Next we explain the various reasons for exclusion. Within the article, however, the phrase is used to refer to the title of an article written by Skovsmose In fact, Hanna and Sidoli do not address the relationship between democracy and mathematics education at all, but rather focus on providing a statistical profile of articles published in the journal Educational Studies in Mathematics. Another category of articles that was not considered in this review was those that mentioned a possible relationship between mathematics education and democracy, but only superficially.

For example, there were texts claiming that mathematics is important for the education of citizens, but the reasons why mathematics is important were not clarified. We considered only materials written either in Spanish, Portuguese or English; as a result, articles written in other languages were excluded, as was the case for three articles from the special issues on mathematics education and democracy in the journal ZDM: The International Journal on Mathematics Education , issues 30 6 and 31 1 , which were written in German. Definitions of democracy used in these texts. Skovsmose and Valero affirm that this richness of definitions suggests that the open nature of democracy is such that a precise definition of the concept is not possible.

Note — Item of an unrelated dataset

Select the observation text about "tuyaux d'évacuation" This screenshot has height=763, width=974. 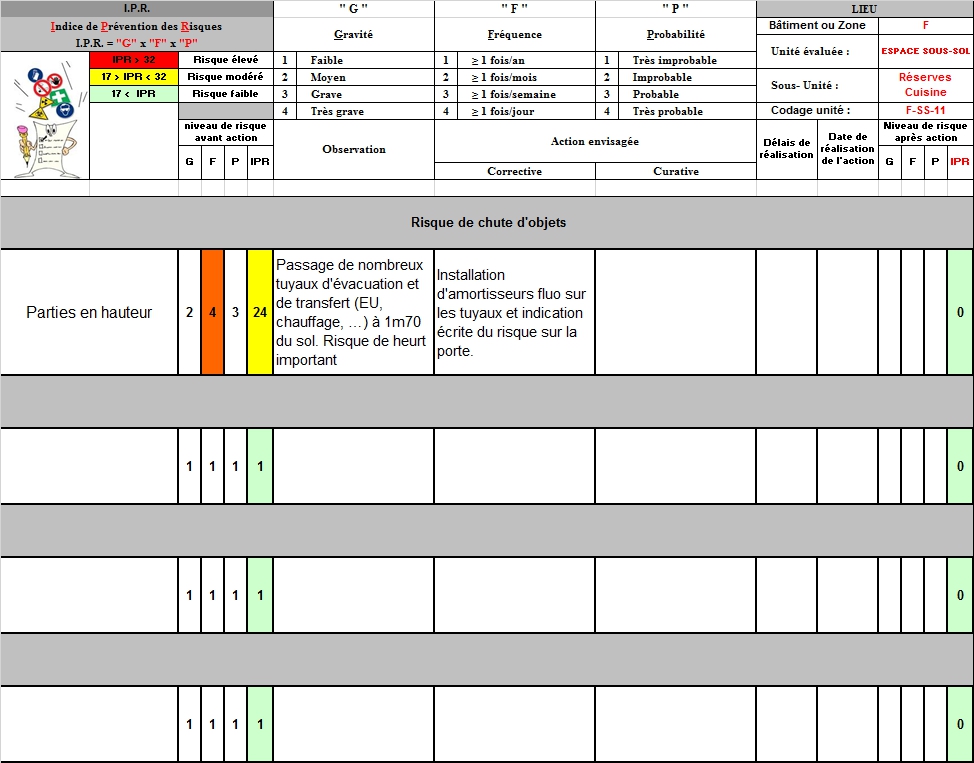(x=353, y=313)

However, we think is important to try to identify the interpretation of democracy that each author adopts since the ideas, concepts and proposals that they present are usually related to their own interpretation of democracy. One of the most elaborate definitions of democracy is that of Murillo and Valero , cited in Valero , in which democracy is interpreted as an ideal form of social organisation with four dimensions: Democracy can be defined as an ideal way social organization establishes a series of political, juridical, economic and cultural values, norms and behaviors aiming at providing a better living for the whole population of a given state.

This definition highlights a conception of democracy not as an actual reality, but as a goal to reach. The political dimension includes the series of procedures to form governments by means of regular, free elections as the corner stone of representative democracy. The juridical dimension sets and protects the different basic legal human rights and duties. The economic dimension deals with the material conditions of living and the organization of the economy by the state.

We decided to use this definition because it offers an overarching characterisation of democracy covering the different dimensions of democracy that are identified in other definitions. The political dimension of democracy Authors such as Woodrow and Almeida refer to the political dimension of democracy; that is, the type of democracy where citizens elect their representatives to participate in discussions about public affairs and make decisions related to those public affairs.

Representatives are elected through free elections in which citizens exercise their right to vote. This interpretation of democracy assumes that citizens do not directly participate in the discussion of public affairs, but they do so through the representatives of their choice. Skovsmose criticises this interpretation of democracy because it puts the election of the government at the centre of the discussion, and makes other conditions or dimensions of democracy irrelevant. Skovsmose proposes an alternative interpretation of democracy, inspired by the concept of direct democracy.

Here democracy is conceptualised as a form of political democracy in which citizens participate directly in the discussion of public affairs. This position may seem impractical if we think of a state, but Skovsmose conceives the application of this type of democracy in all types of institutions, such as workplaces, schools and classrooms. Furthermore, this conception of democracy puts the type of skills that a citizen must possess in order to fully participate in the public discourse at the centre of the discussion. This point will be addressed later in the review, when we discuss the links between mathematics education and democracy.

The juridical dimension of democracy Respect for the rights and freedoms of individuals is another element included in some definitions of democracy. For example, Harris mentions that a characteristic of democracies is that they are social formations where people have largely equal rights as citizens. Such freedoms include freedom of speech, freedom to work, freedom from hunger, freedom from oppression and freedom to worship.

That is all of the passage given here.